A few minutes ago I spoke about situations in which you’re talking but no one is listening. As annoying as that might be, there are situations in which there’s a good reason for it. It’s due to auditory fatigue. I’m sure you know what I’m talking about. You become the victim of auditory fatigue when you can’t seem to get a person to stop talking to you. You’ve heard enough from them already. You have other things you need to do. You don’t want to hear another word.

It’s a terrible thing to say, but some of God’s people had auditory fatigue when it came to listening to God speaking to them. Listen to what God said to them. “Hear, you deaf; look, you blind, and see!” At first, these words might sound rather cruel. Deaf people can’t hear and blind people can’t see. Isn’t it cruel to expect them to do otherwise? Not when they brought it on themselves. You see, God’s people had heard much from the Lord—for centuries. He had given them Moses and after Moses came countless other prophets, all who spoke God’s word to them. They had God’s written word. But they chose to despise, ignore and reject it.

And if that weren’t enough, consider what his people had seen. Miracle after miracle. Sometimes it involved protection, as with the waters of the Red Sea crashing down on Pharaoh’s army. Sometimes those miracles involved providing for his people such as water from a rock and manna from heaven. Sometimes those miracles involved healing or fire or revelations of God’s holy glory. They had seen much, but chose to close their eyes to it.

In fact, they had heard and seen more than any nation on the face of the earth. God was more gracious to his people—the Jews—than to any other nation.

But they willfully chose deafness and blindness. The Lord says, “Who is blind but my servant, and deaf like the messenger I send? Who is blind like the one committed to me, blind like the servant of the Lord?” How ironic to have a deaf messenger! They can’t hear the message to begin with and so can’t share a message with anyone. And a blind servant isn’t much good either. That’s not the way things had started. When God entered a covenant with the Jews at Mt. Sinai, they promised to be his people. But it didn’t take long and they had rejected the word of the Lord, turning a deaf ear and a blind eye to it.

So he allowed the Babylonians to plunder them and destroy their proud capital, Jerusalem, along with its glorious temple. He sent them into exile, far from the blessings they enjoyed in the Holy Land. The final verse of this chapter of Isaiah states, “So he poured out on them his burning anger, the violence of war. It enveloped them in flames, yet they did not understand; it consumed them, but they did not take it to heart” (42:25). And they had no one to blame but themselves.

A loving God speaks to his people. He condemns willful rejection.

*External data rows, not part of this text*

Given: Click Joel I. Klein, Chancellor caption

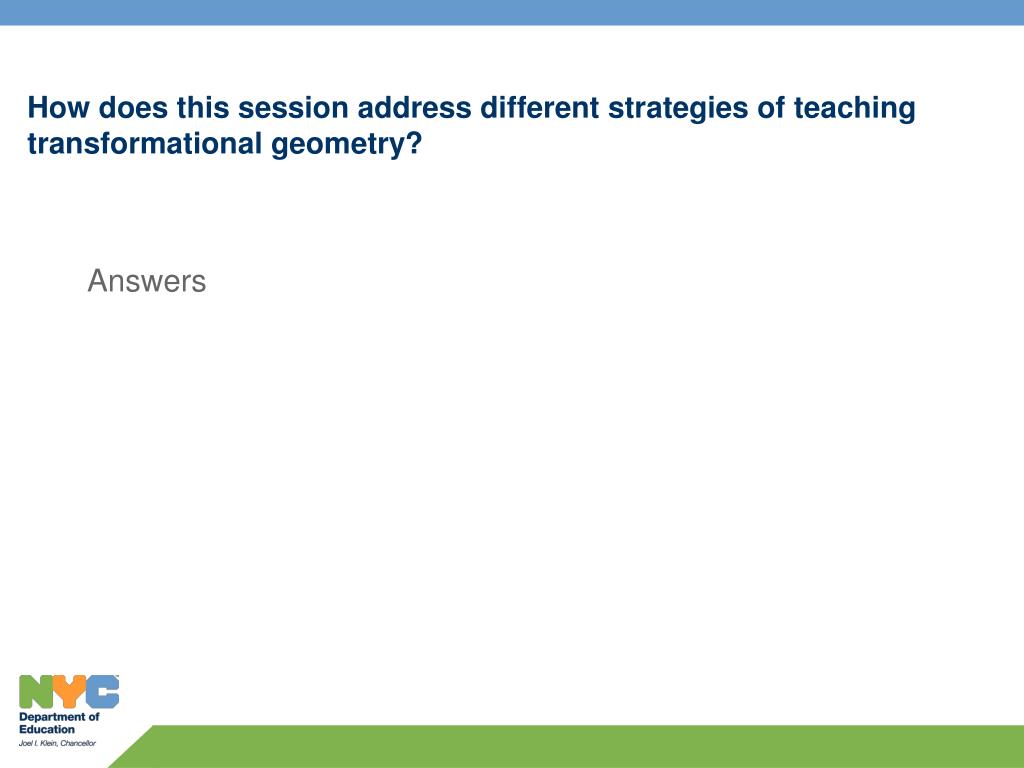Looking at the screenshot, I should point(57,743).
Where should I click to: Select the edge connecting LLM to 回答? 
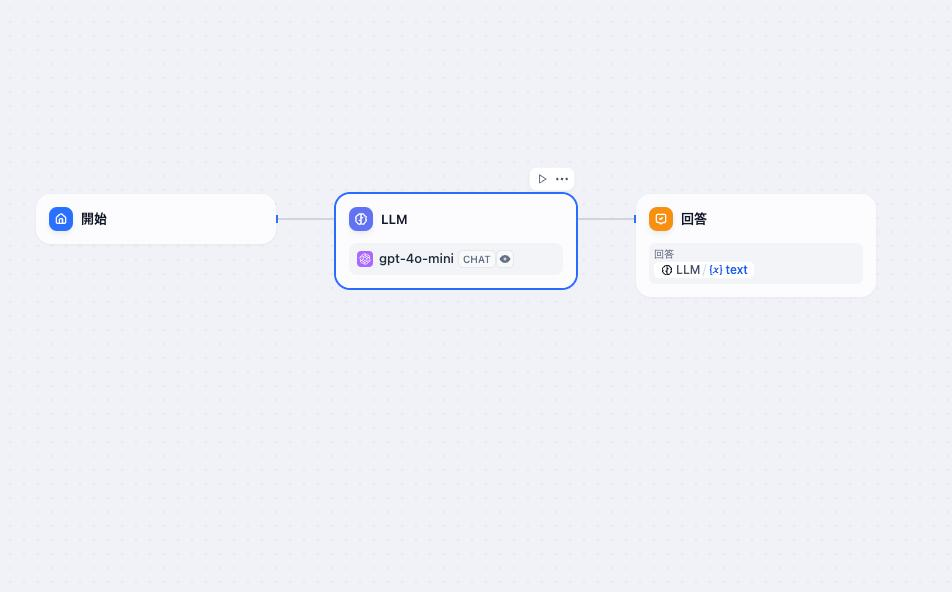coord(606,219)
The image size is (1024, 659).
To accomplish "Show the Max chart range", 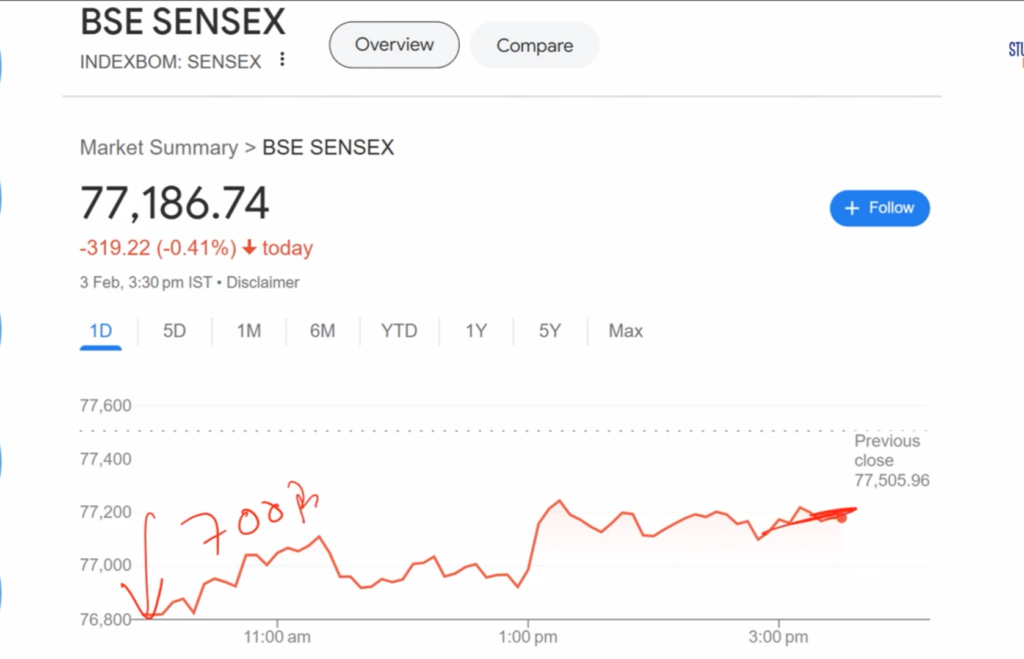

May it never happen here! God graciously shares his saving word with us. He simply asks us to take the time to listen to it, believe it, and do what it says. As people who daily transgress his holy law and do not honor and love his word properly, may we ever find our comfort in that word’s forgiveness and our confidence in that word’s promise of eternal life through Jesus, who fulfilled the word of God by suffering and dying for us. A loving God is speaking. Listen! Amen.